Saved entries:

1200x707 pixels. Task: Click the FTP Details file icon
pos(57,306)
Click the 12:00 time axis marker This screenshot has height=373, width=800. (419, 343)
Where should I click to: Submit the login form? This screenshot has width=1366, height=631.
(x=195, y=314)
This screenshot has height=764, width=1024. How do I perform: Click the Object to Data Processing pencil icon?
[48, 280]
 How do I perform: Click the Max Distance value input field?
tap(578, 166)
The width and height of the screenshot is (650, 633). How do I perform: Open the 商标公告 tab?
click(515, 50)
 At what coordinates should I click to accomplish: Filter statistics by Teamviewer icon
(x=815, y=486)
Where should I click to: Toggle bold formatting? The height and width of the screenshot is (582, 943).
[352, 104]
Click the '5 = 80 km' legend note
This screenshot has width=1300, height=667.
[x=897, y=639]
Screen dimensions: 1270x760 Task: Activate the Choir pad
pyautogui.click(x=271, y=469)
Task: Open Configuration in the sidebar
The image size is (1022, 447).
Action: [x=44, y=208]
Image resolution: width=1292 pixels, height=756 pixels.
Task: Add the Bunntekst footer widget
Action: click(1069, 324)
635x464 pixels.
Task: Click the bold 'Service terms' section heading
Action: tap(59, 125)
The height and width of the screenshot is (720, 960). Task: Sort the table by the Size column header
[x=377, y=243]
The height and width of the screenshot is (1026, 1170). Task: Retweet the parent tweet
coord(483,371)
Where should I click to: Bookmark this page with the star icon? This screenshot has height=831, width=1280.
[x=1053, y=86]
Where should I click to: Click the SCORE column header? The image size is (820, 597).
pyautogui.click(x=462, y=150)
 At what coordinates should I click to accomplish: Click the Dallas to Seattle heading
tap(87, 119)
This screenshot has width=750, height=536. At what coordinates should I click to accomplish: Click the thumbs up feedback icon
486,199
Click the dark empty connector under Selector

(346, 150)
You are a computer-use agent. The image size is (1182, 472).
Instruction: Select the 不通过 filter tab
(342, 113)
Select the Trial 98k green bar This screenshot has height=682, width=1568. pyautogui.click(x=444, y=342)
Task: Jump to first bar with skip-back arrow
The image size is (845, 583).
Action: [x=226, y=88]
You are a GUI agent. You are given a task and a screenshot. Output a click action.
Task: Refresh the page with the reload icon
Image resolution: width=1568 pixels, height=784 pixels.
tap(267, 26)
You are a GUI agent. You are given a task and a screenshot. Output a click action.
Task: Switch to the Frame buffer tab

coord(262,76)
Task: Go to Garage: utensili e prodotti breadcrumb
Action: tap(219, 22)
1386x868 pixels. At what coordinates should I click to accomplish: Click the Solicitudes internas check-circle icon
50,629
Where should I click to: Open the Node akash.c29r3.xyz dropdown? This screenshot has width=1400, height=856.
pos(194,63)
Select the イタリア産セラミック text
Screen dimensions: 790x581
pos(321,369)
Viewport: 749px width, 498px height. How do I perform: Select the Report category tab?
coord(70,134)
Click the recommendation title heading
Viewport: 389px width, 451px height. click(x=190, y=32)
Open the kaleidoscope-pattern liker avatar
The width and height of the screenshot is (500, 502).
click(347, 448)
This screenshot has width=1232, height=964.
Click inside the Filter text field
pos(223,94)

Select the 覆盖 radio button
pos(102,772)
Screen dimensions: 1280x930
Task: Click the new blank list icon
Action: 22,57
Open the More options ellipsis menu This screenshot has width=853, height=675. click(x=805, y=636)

▸ Assigned task
Each entry, exactly as written, should be set down once more.

▸ Exercise result
1200x707 pixels. Task: Click the FTP Details file icon
pos(57,306)
Click the 12:00 time axis marker This screenshot has height=373, width=800. (419, 343)
Where should I click to: Submit the login form? This screenshot has width=1366, height=631.
(x=195, y=314)
This screenshot has height=764, width=1024. How do I perform: Click the Object to Data Processing pencil icon?
[48, 280]
 How do I perform: Click the Max Distance value input field?
tap(578, 166)
The width and height of the screenshot is (650, 633). How do I perform: Open the 商标公告 tab?
click(515, 50)
 At what coordinates should I click to accomplish: Filter statistics by Teamviewer icon
(x=815, y=486)
Where should I click to: Toggle bold formatting? The height and width of the screenshot is (582, 943).
[352, 104]
Click the '5 = 80 km' legend note
This screenshot has width=1300, height=667.
[x=897, y=639]
Screen dimensions: 1270x760 Task: Activate the Choir pad
pyautogui.click(x=271, y=469)
Task: Open Configuration in the sidebar
The image size is (1022, 447).
Action: [x=44, y=208]
Image resolution: width=1292 pixels, height=756 pixels.
Task: Add the Bunntekst footer widget
Action: click(1069, 324)
635x464 pixels.
Task: Click the bold 'Service terms' section heading
Action: tap(59, 125)
The height and width of the screenshot is (720, 960). Task: Sort the table by the Size column header
[x=377, y=243]
The height and width of the screenshot is (1026, 1170). Task: Retweet the parent tweet
coord(483,371)
Where should I click to: Bookmark this page with the star icon? This screenshot has height=831, width=1280.
[x=1053, y=86]
Where should I click to: Click the SCORE column header? The image size is (820, 597).
pyautogui.click(x=462, y=150)
 At what coordinates should I click to accomplish: Click the Dallas to Seattle heading
tap(87, 119)
This screenshot has width=750, height=536. At what coordinates should I click to accomplish: Click the thumbs up feedback icon
486,199
Click the dark empty connector under Selector

(346, 150)
You are a computer-use agent. The image size is (1182, 472).
Instruction: Select the 不通过 filter tab
(342, 113)
Select the Trial 98k green bar This screenshot has height=682, width=1568. pyautogui.click(x=444, y=342)
Task: Jump to first bar with skip-back arrow
The image size is (845, 583).
Action: [x=226, y=88]
You are a GUI agent. You are given a task and a screenshot. Output a click action.
Task: Refresh the page with the reload icon
Image resolution: width=1568 pixels, height=784 pixels.
tap(267, 26)
You are a GUI agent. You are given a task and a screenshot. Output a click action.
Task: Switch to the Frame buffer tab

coord(262,76)
Task: Go to Garage: utensili e prodotti breadcrumb
Action: tap(219, 22)
1386x868 pixels. At what coordinates should I click to accomplish: Click the Solicitudes internas check-circle icon
50,629
Where should I click to: Open the Node akash.c29r3.xyz dropdown? This screenshot has width=1400, height=856.
pos(194,63)
Select the イタリア産セラミック text
Screen dimensions: 790x581
pos(321,369)
Viewport: 749px width, 498px height. How do I perform: Select the Report category tab?
coord(70,134)
Click the recommendation title heading
Viewport: 389px width, 451px height. click(x=190, y=32)
Open the kaleidoscope-pattern liker avatar
The width and height of the screenshot is (500, 502).
click(347, 448)
This screenshot has width=1232, height=964.
Click inside the Filter text field
pos(223,94)

Select the 覆盖 radio button
pos(102,772)
Screen dimensions: 1280x930
Task: Click the new blank list icon
Action: 22,57
Open the More options ellipsis menu This screenshot has width=853, height=675. click(x=805, y=636)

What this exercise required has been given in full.